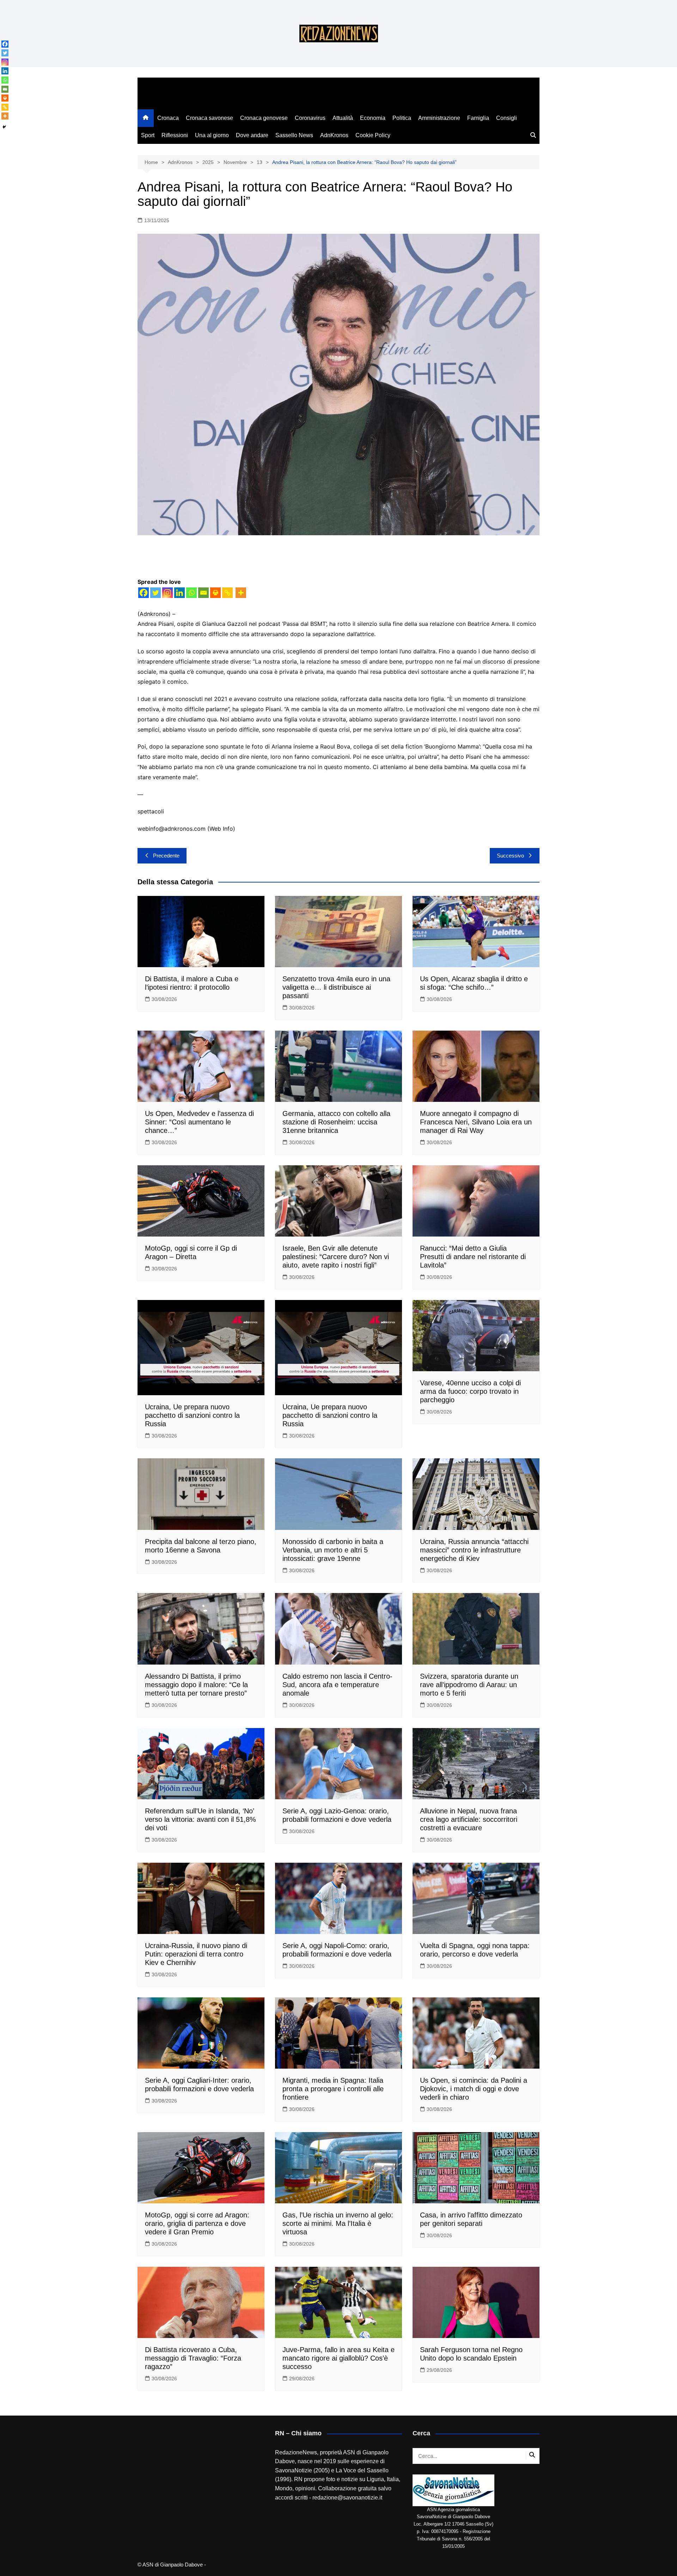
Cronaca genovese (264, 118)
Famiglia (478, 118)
■ ■ ■ ■ ■
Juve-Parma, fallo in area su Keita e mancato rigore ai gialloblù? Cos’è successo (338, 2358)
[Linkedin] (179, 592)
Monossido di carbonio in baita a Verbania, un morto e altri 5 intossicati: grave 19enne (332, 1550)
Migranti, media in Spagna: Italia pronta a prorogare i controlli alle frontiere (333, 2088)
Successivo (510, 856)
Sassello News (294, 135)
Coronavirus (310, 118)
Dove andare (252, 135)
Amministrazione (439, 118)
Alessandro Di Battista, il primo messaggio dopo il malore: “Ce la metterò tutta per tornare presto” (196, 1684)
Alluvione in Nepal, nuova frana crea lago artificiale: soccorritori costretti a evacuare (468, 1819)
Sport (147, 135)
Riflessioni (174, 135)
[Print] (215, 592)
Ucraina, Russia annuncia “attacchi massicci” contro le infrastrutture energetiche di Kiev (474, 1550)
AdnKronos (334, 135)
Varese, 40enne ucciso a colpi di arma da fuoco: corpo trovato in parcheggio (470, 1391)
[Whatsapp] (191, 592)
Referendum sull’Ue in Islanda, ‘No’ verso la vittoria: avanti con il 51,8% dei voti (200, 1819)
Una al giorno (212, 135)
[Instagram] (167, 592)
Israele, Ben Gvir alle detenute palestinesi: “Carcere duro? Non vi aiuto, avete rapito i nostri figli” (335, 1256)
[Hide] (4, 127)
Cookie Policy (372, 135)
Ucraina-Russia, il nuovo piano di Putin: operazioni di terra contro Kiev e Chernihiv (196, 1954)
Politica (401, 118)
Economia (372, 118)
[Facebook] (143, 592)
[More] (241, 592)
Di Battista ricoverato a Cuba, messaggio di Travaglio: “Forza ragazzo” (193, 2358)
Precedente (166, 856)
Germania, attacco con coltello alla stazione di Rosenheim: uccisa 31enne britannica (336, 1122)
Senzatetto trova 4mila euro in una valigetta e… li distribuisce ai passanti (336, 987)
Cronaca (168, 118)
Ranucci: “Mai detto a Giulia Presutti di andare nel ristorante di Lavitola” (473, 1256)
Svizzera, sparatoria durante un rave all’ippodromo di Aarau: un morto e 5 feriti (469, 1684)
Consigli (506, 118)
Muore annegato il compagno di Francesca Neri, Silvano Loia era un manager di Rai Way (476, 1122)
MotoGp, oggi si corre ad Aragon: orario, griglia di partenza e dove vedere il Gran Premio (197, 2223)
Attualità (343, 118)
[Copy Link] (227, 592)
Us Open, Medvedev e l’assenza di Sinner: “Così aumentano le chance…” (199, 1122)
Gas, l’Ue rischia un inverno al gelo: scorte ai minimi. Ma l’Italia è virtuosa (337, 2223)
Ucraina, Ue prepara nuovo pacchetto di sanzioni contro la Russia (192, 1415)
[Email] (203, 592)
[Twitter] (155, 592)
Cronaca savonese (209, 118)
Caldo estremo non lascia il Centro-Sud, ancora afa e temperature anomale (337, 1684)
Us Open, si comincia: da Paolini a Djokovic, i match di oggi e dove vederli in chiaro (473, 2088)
■ ■ ■ ■ ■
### WHAT THE TASK ASKS
Which lines run from the one holding "[Twitter] (155, 592)" through the one holding "Us Open, si" in the records above? Repeat them exactly, both included, and nothing more.

### TASK SOLUTION
[Twitter] (155, 592)
Cronaca savonese (209, 118)
Caldo estremo non lascia il Centro-Sud, ancora afa e temperature anomale (337, 1684)
Us Open, si comincia: da Paolini a Djokovic, i match di oggi e dove vederli in chiaro (473, 2088)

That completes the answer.